Les représentants des autres religions n’avaient jusqu’à présent pas fait véritablement entendre leur voix. « Nous ne souhaitons surtout pas nous immiscer dans le débat politique belge. Mais il nous semble que nous sommes là face à un débat de société, dans lequel la parole du religieux doit avoir sa place. Les textes révélés nous donnent des choses à dire, notamment que l’humanité doit impérativement toujours protéger la vie », explique Semsettin Ugurlu, président de l’Exécutif des musulmans de Belgique et signataire du texte.
Cette prise de position commune intervient alors que plusieurs cas d’euthanasie ou de demandes d’euthanasie ont posé de graves questions ces dernières semaines. En marge des débats politiques sur l’extension de la loi qui ont repris au sénat, partisans et adversaires de l’euthanasie s’opposent. Des voix citoyennes se sont élevées, notamment via le site internet « Euthanasie Stop », créé à l’initiative d’universitaires, de juristes et de professionnels de la santé, qui enregistre actuellement près de 300 visites par jour.

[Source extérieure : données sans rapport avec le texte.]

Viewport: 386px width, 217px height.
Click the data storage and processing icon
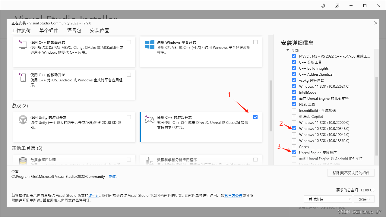click(x=23, y=162)
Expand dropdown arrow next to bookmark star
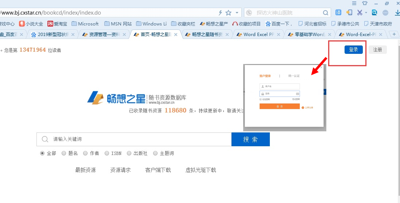400x203 pixels. [237, 13]
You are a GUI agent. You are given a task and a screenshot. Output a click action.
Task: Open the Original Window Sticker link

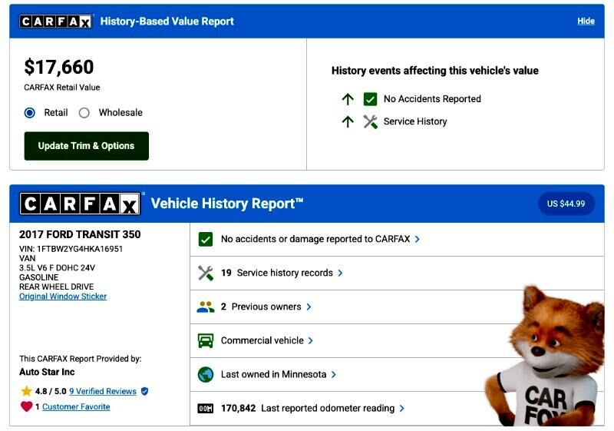point(63,297)
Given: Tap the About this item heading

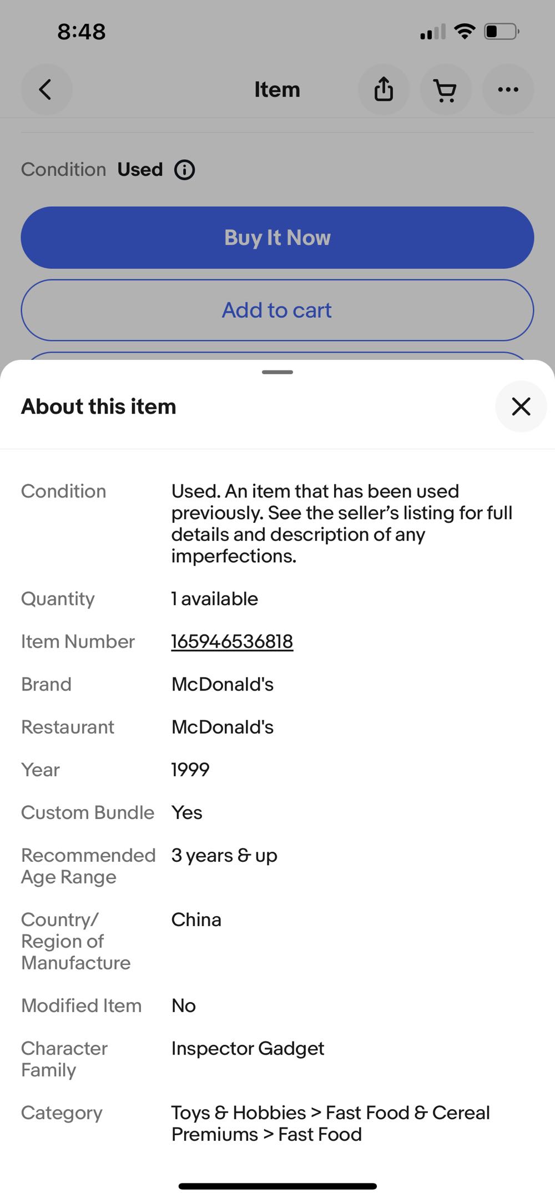Looking at the screenshot, I should coord(99,406).
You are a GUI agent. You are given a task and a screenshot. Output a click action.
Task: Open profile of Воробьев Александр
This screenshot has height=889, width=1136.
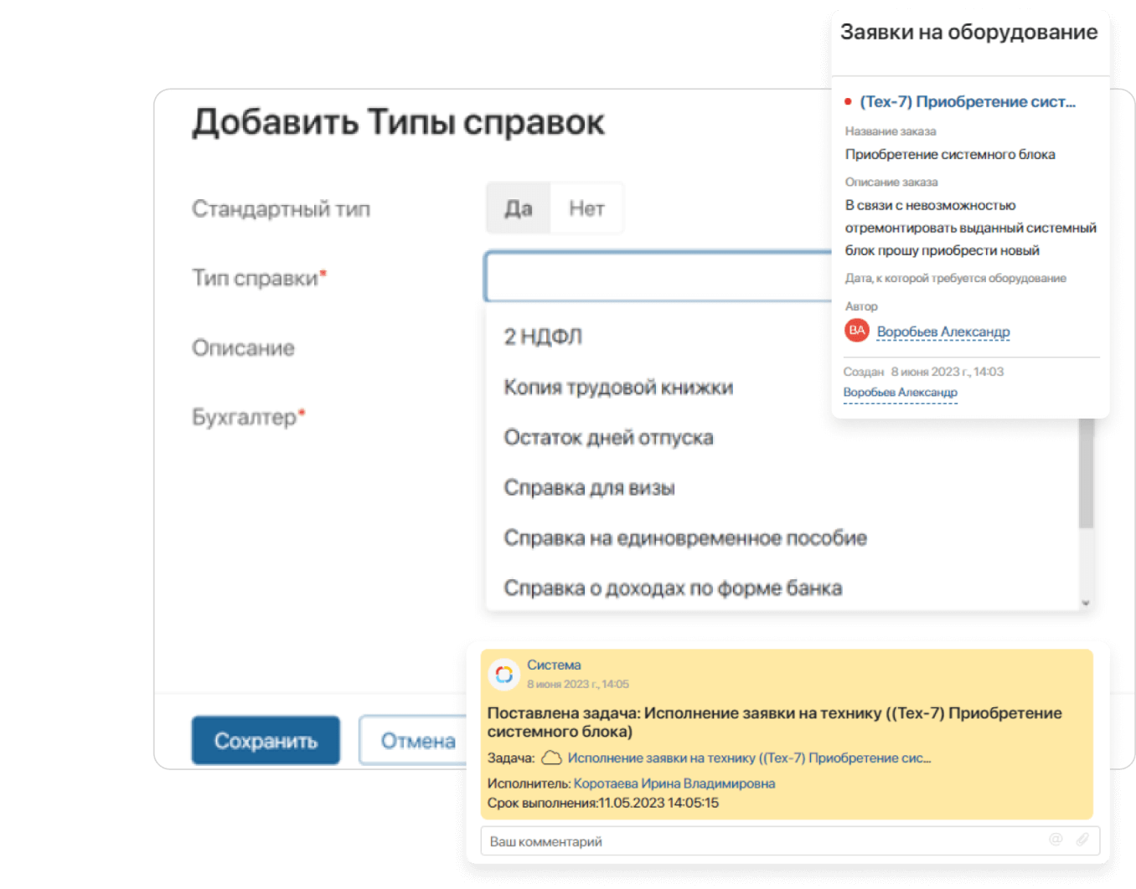(942, 331)
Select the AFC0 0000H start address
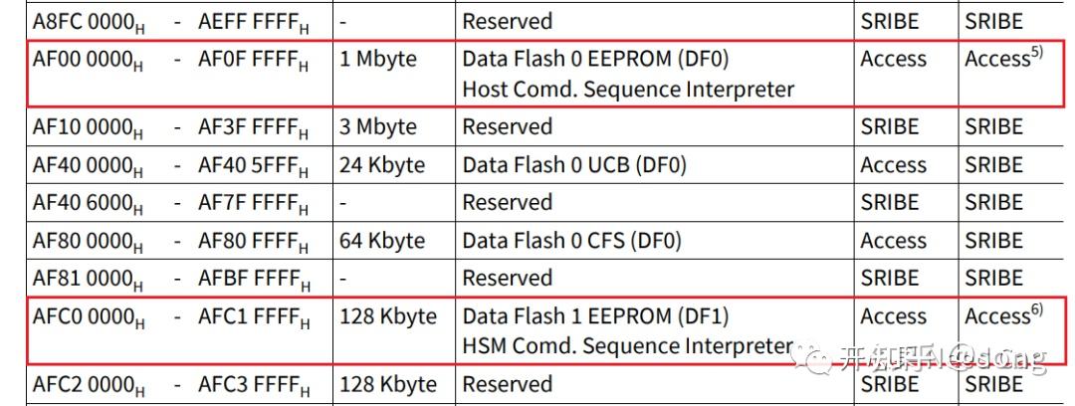The width and height of the screenshot is (1075, 406). pyautogui.click(x=88, y=317)
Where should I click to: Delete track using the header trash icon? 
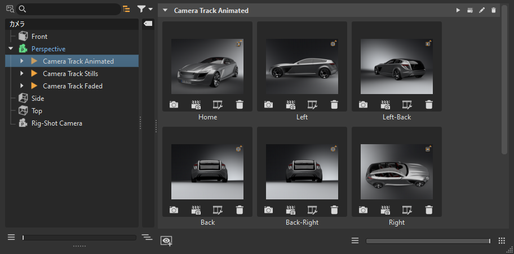[494, 11]
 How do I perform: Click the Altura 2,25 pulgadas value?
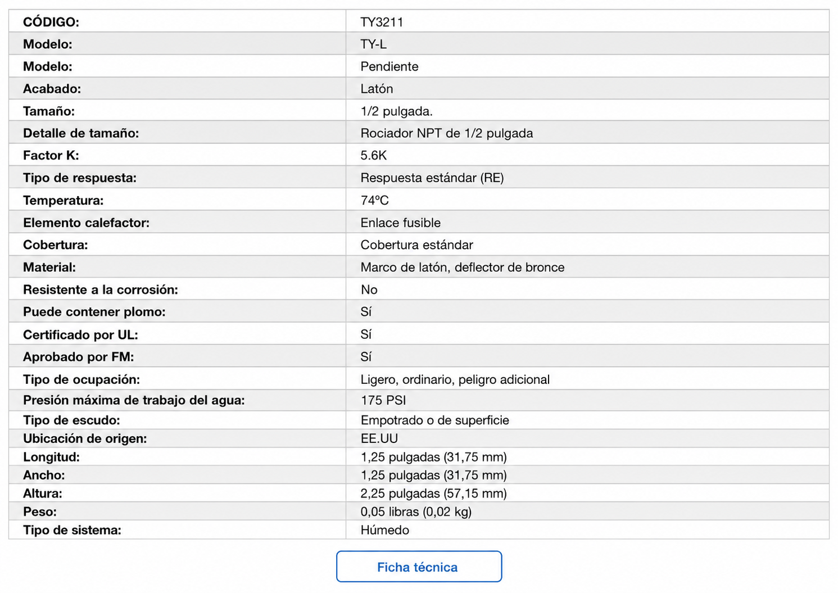coord(433,493)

L’euthanasie représente environ 2 % des décès en Belgique
À l’opposé, les partisans de l’extension de la loi font pression sur les parlementaires. Ainsi, dans une lettre ouverte publiée hier également dans les quotidiens « Le Soir » et « De Morgen », 16 médecins pédiatres de divers hôpitaux de Belgique plaident pour que les sénateurs « sortent l’euthanasie pour mineurs de l’illégalité ». Entre temps, l’euthanasie comme « option de fin de vie » fait son chemin dans l’opinion belge. Elle représente environ 2 % des décès. Le nombre de dépôt de déclarations anticipées n’a jamais été aussi important, avec plus de 15 000 déclarations depuis le 1er janvier 2013. Selon un sondage réalisé le mois dernier par l’institut Dedicated, trois quarts des Belges seraient favorables à une extension de la loi.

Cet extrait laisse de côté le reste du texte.